Außerdem wird es Speichermöglichkeiten brauchen. Hier ist der Landkreis München bereits in der Erprobung von Wasserstofftechnologien involviert.

Das weltweite CO2 Budget reicht keine 10 Jahre mehr. Die 80-90% Selbstabdeckung sollten daher möglichst bis 2030 realisiert werden.

Neben der Stromwende braucht es auch eine Wärmewende. Hier leistet die Garchinger Geothermie bereits einen kleinen Beitrag (<10%). Für eine flächendeckende, regenerative Wärmeversorgung braucht es aber dringend eine durchdachte Planung.

Um die Energiewende in Garching erfolgreich organisieren zu können braucht es im Rathaus dringend personelle Verstärkung in Form eine*r Klimaschutzmanager*in. Dies haben wir bereits Anfang des Jahres beantragt. Unser Antrag wurde aber leider abgelehnt.

Weitere Informationen

Die Stadt Garching fördert Energieberatung, energetische Sanierungen und den Kauf von Solaranlagen über das Energiesparförderprogramm: https://www.garching.de/esfp.html.

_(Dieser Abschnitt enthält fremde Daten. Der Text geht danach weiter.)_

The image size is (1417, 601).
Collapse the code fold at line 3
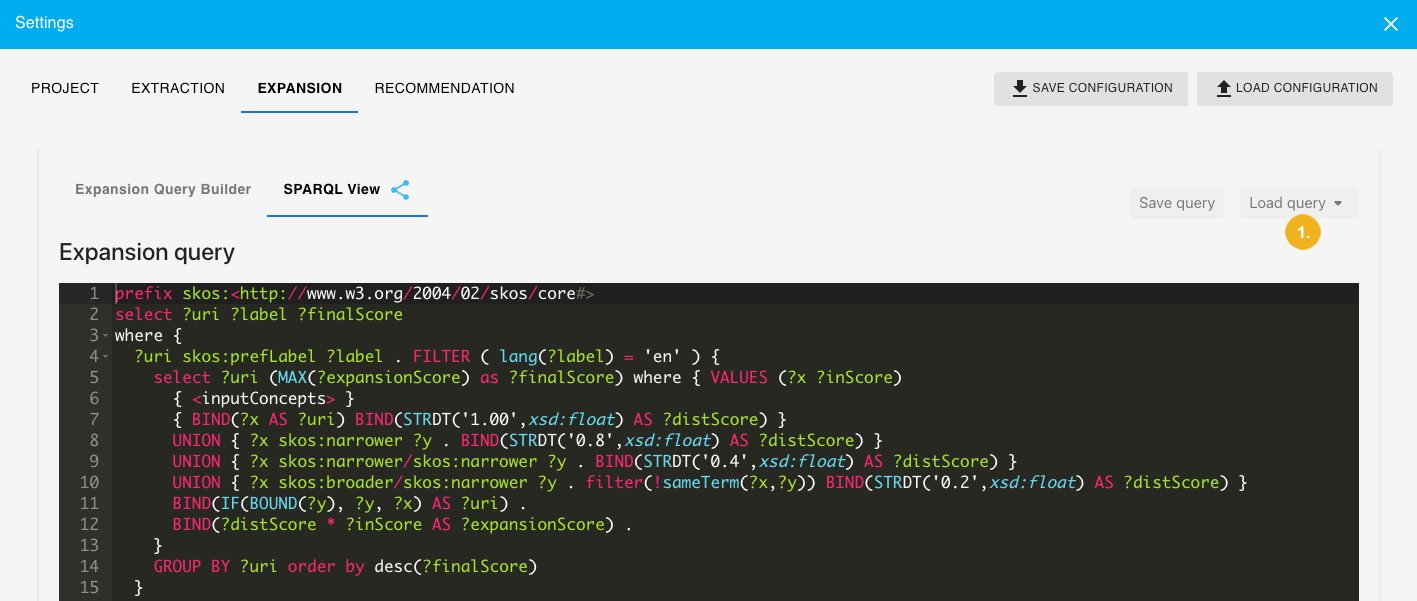103,334
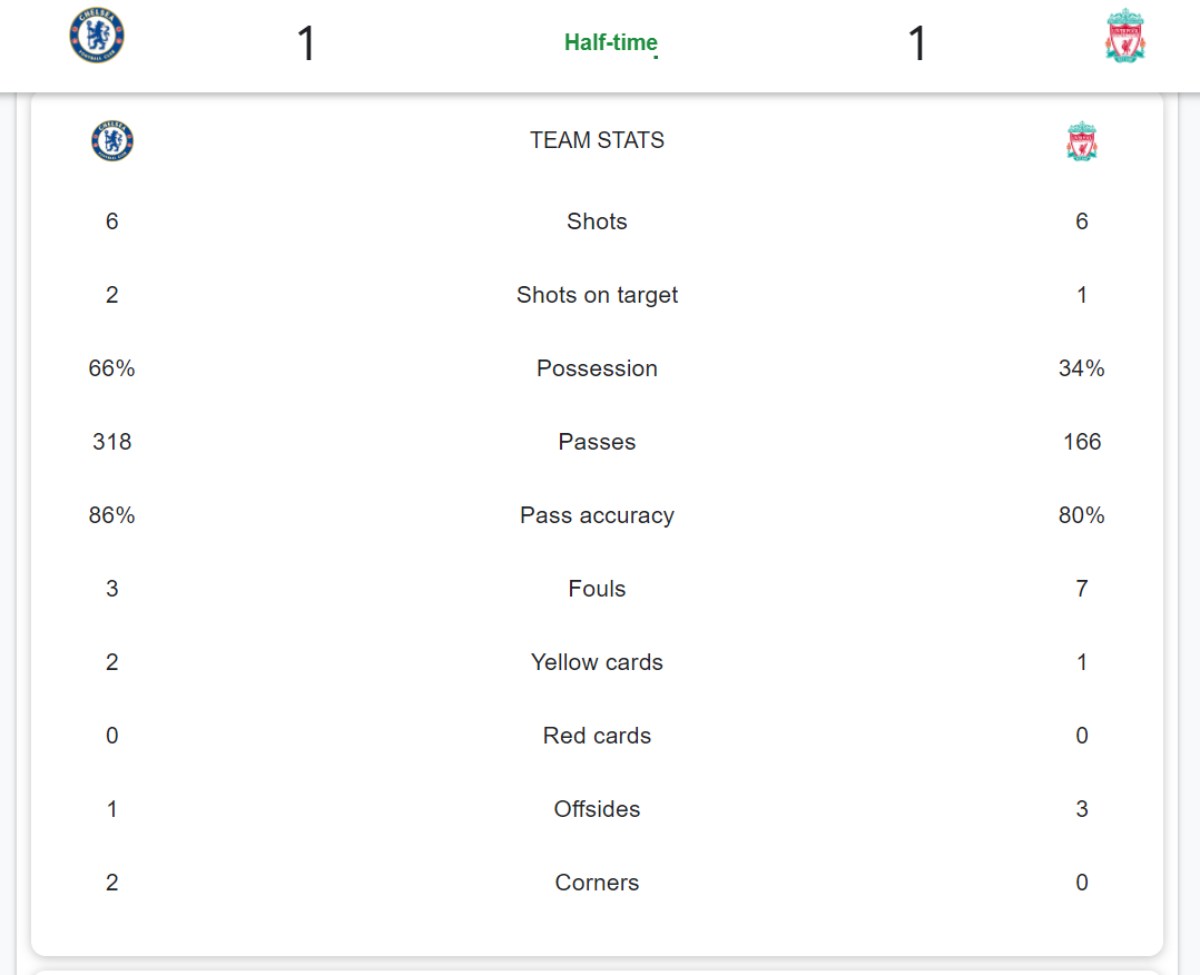Click the Possession stat label
The image size is (1200, 975).
(x=597, y=368)
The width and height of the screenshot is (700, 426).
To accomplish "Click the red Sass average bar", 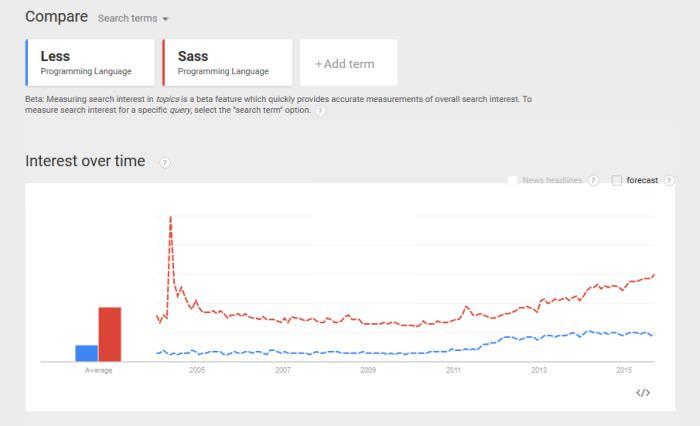I will 109,334.
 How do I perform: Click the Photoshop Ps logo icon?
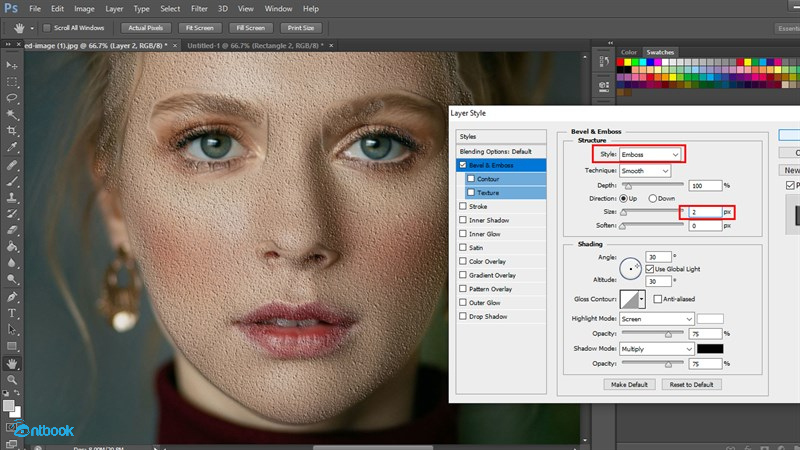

Außerdem gibt es die landkreiseigene Energieagentur Ebersberg-München, bei der Sie sich fundiert und teils kostenlos beraten lassen können: https://www.energieagentur-ebe-m.de/

Es gibt ein Solarpotentialkataster für den Landkreis: https://www.solare-stadt.de/kreis-muenchen/.
Dort können Sie das Potential Ihres Daches für eine Solaranlagen nachschauen.

Die Grünen Planegg haben auf ihrer Seite ausführliche Beiträge für die verschiedenen Aspekte der kommunalen Energiewende. Besonders interessant auch der Beitrag zur Wärmewende, die hier noch nicht betrachtet ist:
Energiewende in der Gemeinde – 1/4 unser zukuenftiges Energiesystem
Energiewende in der Gemeinde – 2/4 Elektrizitaetswende
Energiewende in der Gemeinde – 3/4 Wärmewende
Energiewende in der Gemeinde – 4/4 Vision 2040

Weitere Informationen zur Energiewende im Landkries finden Sie unter anderem im Treibhausgasbericht des Landkreises München:
https://www.landkreis-muenchen.de/themen/energie-und-klimaschutz/29-klima-energie-initiative/entwicklung-der-co2-emissionen-im-landkreis/

Auf der Homepage von Scientists for Future finden Sie Informationen zum Klimawandel und der Energiewende: https://de.scientists4future.org/

Sehr zu empfehlen ist außerdem der Podcast der Quaschnings https://dasisteinegutefrage.de/

Anmerkungen, Anregungen und Korrekturen zu dieser Seite bitte an philipp.bauer@gruene-ml.de .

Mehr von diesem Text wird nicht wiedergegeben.